T Visa – What, Why, How?

July 14, 2017

By: CVHR Law Clerk, Hayley Kemp

In October 2000, Congress created the “T” Nonimmigrant Status (T visa) by passing the Victims of Trafficking and Violence Protection Act (VTVPA). This legislation aimed to strengthen law enforcement agencies’ ability to investigate and prosecute human trafficking cases and offer protection for victims. The goal of this federal legislation is rooted in what is commonly known as the three “P’s”: protection, prosecution, and prevention. With this legislation, Congress sought to prioritize protecting victims, prosecuting traffickers, and preventing future acts of human trafficking through their implementation of the VTVPA.

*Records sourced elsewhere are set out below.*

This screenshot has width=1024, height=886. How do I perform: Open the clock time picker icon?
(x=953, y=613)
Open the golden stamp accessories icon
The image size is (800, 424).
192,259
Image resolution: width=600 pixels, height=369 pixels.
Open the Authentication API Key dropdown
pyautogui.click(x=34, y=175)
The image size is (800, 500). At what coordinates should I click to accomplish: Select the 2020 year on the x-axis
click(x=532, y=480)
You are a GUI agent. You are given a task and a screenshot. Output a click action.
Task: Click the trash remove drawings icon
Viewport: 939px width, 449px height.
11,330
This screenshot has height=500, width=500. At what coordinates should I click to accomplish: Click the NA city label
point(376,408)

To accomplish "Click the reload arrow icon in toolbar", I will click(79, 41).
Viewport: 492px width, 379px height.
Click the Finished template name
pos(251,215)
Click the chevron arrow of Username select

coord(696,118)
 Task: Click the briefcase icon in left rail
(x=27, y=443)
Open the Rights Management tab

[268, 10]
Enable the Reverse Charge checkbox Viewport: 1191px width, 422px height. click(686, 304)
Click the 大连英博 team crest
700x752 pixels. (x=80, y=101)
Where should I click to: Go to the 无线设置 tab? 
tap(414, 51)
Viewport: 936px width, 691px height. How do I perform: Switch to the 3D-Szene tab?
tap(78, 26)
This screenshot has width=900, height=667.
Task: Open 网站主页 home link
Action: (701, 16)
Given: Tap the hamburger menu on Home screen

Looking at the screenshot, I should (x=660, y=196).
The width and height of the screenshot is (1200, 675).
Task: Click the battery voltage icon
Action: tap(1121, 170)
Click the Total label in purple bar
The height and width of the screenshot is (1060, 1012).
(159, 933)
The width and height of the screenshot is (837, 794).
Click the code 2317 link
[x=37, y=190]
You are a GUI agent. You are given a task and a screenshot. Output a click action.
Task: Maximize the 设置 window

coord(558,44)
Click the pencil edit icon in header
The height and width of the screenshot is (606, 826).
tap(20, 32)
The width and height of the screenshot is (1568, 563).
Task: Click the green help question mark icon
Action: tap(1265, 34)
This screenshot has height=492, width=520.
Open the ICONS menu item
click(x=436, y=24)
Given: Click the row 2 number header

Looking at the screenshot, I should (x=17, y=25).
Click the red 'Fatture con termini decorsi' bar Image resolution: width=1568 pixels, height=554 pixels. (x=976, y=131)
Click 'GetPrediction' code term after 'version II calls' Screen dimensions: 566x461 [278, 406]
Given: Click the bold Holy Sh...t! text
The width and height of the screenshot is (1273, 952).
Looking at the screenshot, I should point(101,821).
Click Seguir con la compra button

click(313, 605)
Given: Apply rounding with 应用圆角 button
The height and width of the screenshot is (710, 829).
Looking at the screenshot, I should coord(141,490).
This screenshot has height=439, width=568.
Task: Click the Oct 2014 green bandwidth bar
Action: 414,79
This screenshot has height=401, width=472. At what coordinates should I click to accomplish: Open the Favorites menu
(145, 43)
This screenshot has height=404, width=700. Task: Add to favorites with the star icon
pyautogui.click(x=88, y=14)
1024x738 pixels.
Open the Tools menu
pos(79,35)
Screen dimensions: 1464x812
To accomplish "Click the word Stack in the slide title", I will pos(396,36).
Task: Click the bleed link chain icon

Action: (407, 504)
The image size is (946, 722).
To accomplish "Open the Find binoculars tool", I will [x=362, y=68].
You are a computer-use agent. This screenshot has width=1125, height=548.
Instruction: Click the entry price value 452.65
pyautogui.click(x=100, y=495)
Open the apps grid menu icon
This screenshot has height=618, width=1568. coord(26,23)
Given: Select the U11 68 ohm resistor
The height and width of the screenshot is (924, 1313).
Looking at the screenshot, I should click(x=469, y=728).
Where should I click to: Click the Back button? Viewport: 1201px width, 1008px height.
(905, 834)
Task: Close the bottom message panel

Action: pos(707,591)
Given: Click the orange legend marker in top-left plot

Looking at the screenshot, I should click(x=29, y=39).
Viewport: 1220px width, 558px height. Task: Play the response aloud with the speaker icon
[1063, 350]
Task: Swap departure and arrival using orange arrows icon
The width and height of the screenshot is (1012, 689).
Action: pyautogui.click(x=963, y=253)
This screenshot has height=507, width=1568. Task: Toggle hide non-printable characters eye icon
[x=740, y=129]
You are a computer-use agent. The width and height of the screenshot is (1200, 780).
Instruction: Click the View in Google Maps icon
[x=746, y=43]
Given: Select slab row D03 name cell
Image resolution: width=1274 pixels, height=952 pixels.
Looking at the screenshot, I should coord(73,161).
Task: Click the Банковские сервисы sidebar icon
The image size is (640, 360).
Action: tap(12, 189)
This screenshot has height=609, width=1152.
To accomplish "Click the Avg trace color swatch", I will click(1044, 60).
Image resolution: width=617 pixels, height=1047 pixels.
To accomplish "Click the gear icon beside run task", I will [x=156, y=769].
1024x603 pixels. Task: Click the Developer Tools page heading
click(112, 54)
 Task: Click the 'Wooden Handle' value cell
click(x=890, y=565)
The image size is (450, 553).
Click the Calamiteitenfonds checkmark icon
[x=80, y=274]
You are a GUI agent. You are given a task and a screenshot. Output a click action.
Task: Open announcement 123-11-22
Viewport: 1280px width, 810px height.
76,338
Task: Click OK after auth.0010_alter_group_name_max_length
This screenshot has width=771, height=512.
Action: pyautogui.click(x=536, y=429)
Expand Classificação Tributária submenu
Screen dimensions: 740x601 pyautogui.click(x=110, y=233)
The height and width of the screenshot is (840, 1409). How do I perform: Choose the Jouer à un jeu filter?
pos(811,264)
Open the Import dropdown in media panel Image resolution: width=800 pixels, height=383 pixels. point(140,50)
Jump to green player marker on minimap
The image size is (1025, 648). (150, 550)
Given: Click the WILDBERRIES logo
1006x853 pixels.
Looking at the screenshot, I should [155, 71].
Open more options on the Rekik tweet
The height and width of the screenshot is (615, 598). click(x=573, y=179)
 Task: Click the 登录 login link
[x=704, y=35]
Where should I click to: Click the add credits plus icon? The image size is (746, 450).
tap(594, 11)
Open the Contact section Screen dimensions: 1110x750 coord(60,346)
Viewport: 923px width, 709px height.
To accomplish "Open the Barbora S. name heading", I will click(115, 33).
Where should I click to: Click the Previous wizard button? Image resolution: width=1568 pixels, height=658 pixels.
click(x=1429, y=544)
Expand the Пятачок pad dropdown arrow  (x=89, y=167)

Human trafficking can be divided into two categories: labor trafficking and sex trafficking. Both categories are a form of modern-day slavery in which traffickers lure individuals with false promises of employment and/or a better life in general. Sex trafficking means, “the recruitment, harboring, transportation, provision, obtaining, patronizing, or soliciting of a person for the purpose of a commercial sex act.” (22 U.S.C. § 7102(10)). Labor trafficking or involuntary servitude is defined as, “any scheme, plan, or pattern intended to cause a person to believe that, if the person did not enter into or continue in such condition, that person or another person would suffer serious harm or physical restraint.” (22 U.S.C. §7102(6)(a)). Although T visas are available to victims of both categories, in practice, the T visa tends to help more victims of sex trafficking than those victims of labor trafficking.

Oftentimes, victims of human trafficking are poor and unemployed. Sadly, these victims also lack much needed access to social services. Through a T visa, Congress protects victims that are trafficked into the United States and allows the victim to remain in the U.S. to assist in an investigation or prosecution of the victim’s human trafficking case.

Victims of human trafficking are eligible for T visas only when they are a victim of human trafficking, as defined by 22 U.S.C. § 7102. In other words, victims of human trafficking must have been trafficked into the U.S., American Samoa, the Commonwealth of the Northern Mariana Islands, or at a port of entry. Furthermore, victims must be able to demonstrate that he or she would suffer extreme hardship resulting in unusual and severe harm if they were removed from the U.S. Additionally, victims are only eligible for the T visa if they comply with any reasonable request from a law enforcement agency for assistance in the investigation or prosecution of human trafficking. However, if a victim is under the age of 18 or unable to cooperate due to physical or psychological trauma, he or she is exempt from complying with those requests.

If a victim meets the requirements for a T visa, they should consider submitting the proper application for T Nonimmigrant Status, which includes the Form I-914 and supporting documentation and evidence. Due to the protections T visas afford victims of human trafficking, T visas are a necessary and an important part of helping to end human trafficking for good.